### Extrait choisi ###
L'Éperrimont, Le Pieu, Saint-Paul de Varces |
Aux abords sud-occidentaux de Vif le rebord subalpin* du Vercors présente la particularité de comporter, en contrebas de la corniche supérieure formée par le crêt urgonien du Vercors, un véritable petit chaînon secondaire émergeant du sillon subalpin dont l'armature est constituée par les calcaires du Jurassique supérieur. Sa crête, encore peu élevée au nord au nord du Rocher Saint-Loup, prend brutalement de l'altitude à la latitude de Vif pour se terminer aussi brutalement, 5 km plus au sud en y dominant la dépression suspendue de Prélenfrey.
###
Série d'exercices:
(1) Recopiez l'extrait depuis "L'Éperrimont, Le Pieu, Saint-Paul" jusqu'à "suspendue de Prélenfrey." inclus, en substituant "massif" à "chaînon".
(2) Relevez chaque ligne de la liste contenant la chaîne "link", en tenant compte de la casse.
### Données fournies ###
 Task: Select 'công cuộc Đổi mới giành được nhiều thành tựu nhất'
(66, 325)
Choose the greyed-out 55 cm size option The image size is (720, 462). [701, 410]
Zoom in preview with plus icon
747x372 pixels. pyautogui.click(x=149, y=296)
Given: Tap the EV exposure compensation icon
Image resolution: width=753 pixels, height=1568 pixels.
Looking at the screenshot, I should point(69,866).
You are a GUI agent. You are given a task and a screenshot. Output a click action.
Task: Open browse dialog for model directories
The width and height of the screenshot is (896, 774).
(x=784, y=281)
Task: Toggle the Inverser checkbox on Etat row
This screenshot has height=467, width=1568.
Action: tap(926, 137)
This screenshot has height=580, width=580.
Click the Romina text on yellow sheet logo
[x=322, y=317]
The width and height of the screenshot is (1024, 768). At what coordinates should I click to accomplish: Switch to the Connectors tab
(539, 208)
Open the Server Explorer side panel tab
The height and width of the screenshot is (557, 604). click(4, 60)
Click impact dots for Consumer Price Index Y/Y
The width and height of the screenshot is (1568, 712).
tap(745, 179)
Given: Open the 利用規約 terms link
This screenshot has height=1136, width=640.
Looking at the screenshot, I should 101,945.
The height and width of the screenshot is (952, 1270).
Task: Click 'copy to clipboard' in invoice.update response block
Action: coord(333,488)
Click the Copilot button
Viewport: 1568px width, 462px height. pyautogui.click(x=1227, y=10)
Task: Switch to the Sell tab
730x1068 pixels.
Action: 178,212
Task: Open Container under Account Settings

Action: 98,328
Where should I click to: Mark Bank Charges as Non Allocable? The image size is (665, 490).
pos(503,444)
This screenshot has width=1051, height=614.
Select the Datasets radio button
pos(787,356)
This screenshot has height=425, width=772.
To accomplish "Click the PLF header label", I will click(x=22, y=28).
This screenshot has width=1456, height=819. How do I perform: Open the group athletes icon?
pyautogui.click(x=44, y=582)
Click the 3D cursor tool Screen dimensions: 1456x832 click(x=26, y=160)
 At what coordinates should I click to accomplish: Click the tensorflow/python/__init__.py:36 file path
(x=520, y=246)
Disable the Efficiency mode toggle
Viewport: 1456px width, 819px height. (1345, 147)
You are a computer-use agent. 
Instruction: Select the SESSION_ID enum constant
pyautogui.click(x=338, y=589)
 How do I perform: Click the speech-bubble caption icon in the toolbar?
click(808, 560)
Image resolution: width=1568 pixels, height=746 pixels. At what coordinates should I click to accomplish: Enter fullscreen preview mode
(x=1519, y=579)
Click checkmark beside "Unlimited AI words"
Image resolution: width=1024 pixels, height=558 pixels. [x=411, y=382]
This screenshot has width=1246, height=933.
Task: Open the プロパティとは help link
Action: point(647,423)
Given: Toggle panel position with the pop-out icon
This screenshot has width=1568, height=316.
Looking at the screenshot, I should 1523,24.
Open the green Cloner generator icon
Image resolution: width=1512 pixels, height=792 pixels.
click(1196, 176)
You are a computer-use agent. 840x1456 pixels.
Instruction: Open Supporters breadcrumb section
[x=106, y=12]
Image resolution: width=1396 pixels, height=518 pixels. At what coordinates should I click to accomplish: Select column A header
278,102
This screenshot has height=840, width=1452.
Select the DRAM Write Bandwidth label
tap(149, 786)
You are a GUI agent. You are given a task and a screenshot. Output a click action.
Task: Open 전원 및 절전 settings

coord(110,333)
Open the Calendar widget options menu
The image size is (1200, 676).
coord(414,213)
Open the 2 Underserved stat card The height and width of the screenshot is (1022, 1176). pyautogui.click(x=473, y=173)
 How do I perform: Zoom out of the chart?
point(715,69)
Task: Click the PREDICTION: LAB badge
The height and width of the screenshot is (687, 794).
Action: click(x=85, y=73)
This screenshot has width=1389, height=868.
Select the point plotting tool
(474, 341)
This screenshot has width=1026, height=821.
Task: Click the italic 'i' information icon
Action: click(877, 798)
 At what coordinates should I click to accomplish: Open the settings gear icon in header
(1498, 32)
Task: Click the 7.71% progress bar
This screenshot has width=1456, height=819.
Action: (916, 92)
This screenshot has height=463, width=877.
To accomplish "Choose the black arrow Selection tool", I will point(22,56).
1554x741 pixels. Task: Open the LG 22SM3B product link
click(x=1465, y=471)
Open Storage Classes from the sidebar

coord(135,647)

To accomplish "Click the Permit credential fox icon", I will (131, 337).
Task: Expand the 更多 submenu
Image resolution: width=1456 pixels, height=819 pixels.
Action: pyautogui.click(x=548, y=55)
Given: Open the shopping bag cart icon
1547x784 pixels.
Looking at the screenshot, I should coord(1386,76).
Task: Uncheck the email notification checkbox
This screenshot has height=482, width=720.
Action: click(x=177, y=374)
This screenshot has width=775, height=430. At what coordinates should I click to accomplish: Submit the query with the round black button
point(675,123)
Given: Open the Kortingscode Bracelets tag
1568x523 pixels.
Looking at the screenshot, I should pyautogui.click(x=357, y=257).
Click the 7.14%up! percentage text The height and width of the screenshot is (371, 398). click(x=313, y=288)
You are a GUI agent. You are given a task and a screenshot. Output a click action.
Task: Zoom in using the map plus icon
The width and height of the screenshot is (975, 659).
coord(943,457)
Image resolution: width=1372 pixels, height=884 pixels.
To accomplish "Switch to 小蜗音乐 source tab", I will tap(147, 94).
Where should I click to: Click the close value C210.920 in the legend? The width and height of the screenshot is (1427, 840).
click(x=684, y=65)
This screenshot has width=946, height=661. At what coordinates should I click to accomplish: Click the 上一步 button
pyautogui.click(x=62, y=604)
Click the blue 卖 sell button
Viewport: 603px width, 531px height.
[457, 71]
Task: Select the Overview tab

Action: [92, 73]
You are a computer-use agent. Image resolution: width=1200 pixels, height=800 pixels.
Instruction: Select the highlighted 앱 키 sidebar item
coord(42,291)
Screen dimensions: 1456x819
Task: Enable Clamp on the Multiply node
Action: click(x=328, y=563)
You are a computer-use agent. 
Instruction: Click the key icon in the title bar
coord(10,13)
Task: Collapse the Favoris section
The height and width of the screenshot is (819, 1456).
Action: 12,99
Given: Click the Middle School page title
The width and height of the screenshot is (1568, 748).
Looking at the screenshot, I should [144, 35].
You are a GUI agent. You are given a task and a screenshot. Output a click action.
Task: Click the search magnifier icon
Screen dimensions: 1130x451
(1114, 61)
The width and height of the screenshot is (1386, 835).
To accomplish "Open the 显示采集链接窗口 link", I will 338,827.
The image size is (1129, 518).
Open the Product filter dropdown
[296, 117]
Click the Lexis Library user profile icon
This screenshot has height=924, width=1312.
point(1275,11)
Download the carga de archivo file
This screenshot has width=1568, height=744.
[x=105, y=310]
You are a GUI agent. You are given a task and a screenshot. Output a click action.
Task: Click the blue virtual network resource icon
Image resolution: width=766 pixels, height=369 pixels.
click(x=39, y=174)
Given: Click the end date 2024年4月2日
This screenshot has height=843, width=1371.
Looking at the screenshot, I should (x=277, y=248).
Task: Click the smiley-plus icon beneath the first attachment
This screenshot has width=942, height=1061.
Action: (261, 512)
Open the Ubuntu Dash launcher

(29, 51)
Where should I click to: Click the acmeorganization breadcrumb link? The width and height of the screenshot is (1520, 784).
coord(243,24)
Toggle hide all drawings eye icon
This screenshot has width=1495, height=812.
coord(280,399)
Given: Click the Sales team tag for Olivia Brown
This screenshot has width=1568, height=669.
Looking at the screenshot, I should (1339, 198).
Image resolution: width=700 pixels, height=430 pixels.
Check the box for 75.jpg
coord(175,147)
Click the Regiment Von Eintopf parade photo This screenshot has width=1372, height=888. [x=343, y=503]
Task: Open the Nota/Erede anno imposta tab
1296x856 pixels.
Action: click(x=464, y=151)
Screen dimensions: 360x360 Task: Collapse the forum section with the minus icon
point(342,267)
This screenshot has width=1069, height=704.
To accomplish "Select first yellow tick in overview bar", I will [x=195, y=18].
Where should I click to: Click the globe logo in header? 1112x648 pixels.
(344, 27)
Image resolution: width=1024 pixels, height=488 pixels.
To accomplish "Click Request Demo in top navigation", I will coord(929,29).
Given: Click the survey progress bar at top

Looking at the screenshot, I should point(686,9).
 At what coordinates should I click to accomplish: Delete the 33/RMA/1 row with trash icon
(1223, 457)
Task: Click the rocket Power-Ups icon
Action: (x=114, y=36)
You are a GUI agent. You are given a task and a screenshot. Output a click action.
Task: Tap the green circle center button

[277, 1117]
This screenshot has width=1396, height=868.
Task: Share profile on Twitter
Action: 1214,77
###
Les réponses:
(1)
L'Éperrimont, Le Pieu, Saint-Paul de Varces |
Aux abords sud-occidentaux de Vif le rebord subalpin* du Vercors présente la particularité de comporter, en contrebas de la corniche supérieure formée par le crêt urgonien du Vercors, un véritable petit massif secondaire émergeant du sillon subalpin dont l'armature est constituée par les calcaires du Jurassique supérieur. Sa crête, encore peu élevée au nord au nord du Rocher Saint-Loup, prend brutalement de l'altitude à la latitude de Vif pour se terminer aussi brutalement, 5 km plus au sud en y dominant la dépression suspendue de Prélenfrey.

(2)
Given: Open the 利用規約 terms link
Task: Open the プロパティとは help link
1554x741 pixels. Task: Open the LG 22SM3B product link
To accomplish "Open the 显示采集链接窗口 link", I will 338,827.
Where should I click to: Click the acmeorganization breadcrumb link? The width and height of the screenshot is (1520, 784).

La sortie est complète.